From a translational perspective, further work is required to determine the cost-effectiveness of microbiome-informed cervical screening strategies and to develop point-of-care assays capable of detecting key bacterial taxa and biofilm-associated markers. In parallel, clinical development efforts should focus on establishing standardized protocols for microbiome assessment within HPV management, creating evidence-based guidelines for biofilm disruption prior to surgical or ablative procedures and implementing training programs for clinicians to improve understanding of microbiome–virus interactions.
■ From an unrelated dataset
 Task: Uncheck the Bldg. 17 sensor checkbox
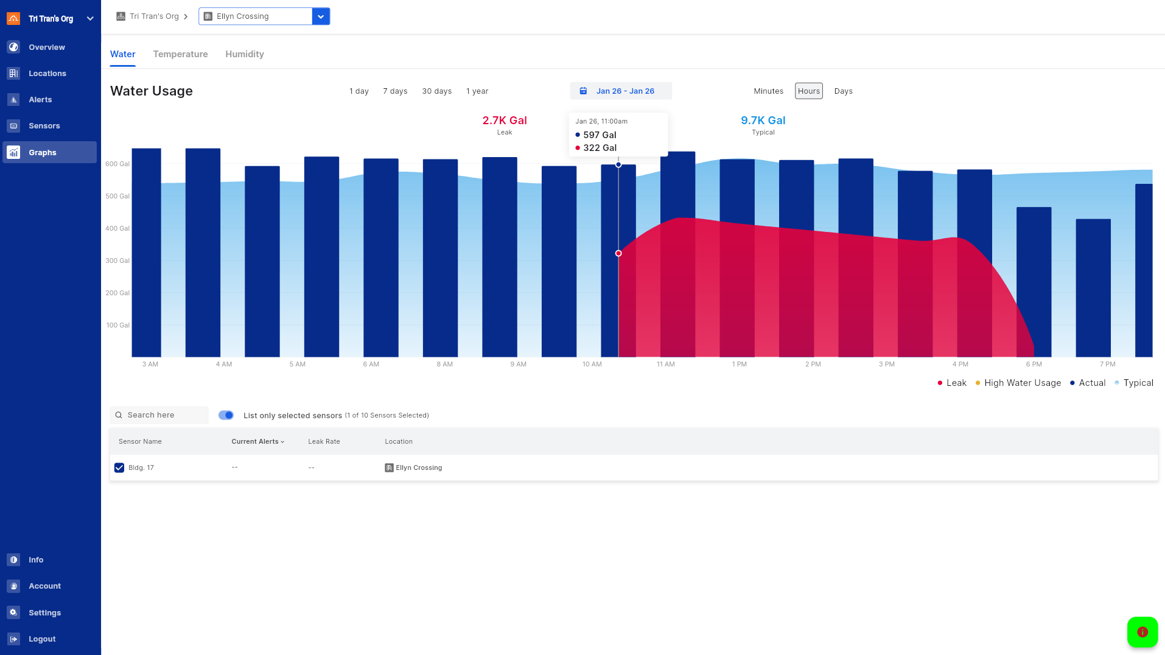119,468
Finally, dedicated implementation frameworks are needed to support the integration of microbiome-informed approaches into healthcare systems, especially in resource-limited settings where the burden of cervical cancer is disproportionately high.

5
Conclusion
HPV-driven cervical carcinogenesis is classically explained by the activity of the viral oncoproteins E6/E7, which disrupt cell-cycle control, impair DNA damage responses and promote immune evasion. Our triad model does not replace this canonical framework but rather situates it within a broader ecological context by highlighting how cervicovaginal dysbiosis and biofilm formation may sustain inflammation and epithelial barrier dysfunction, thereby creating conditions that favor viral persistence and disease progression. Within this network, Gardnerella-dominant biofilms and host immune/inflammatory signaling emerge as key synergistic nodes that intersect with E6/E7-mediated oncogenic programs. Collectively, the available evidence supports cautious integration of microbiome-informed concepts into risk stratification and management, particularly for high-risk or treatment-refractory cases, while acknowledging that prospective, controlled studies are still needed to establish causality and optimize intervention strategies.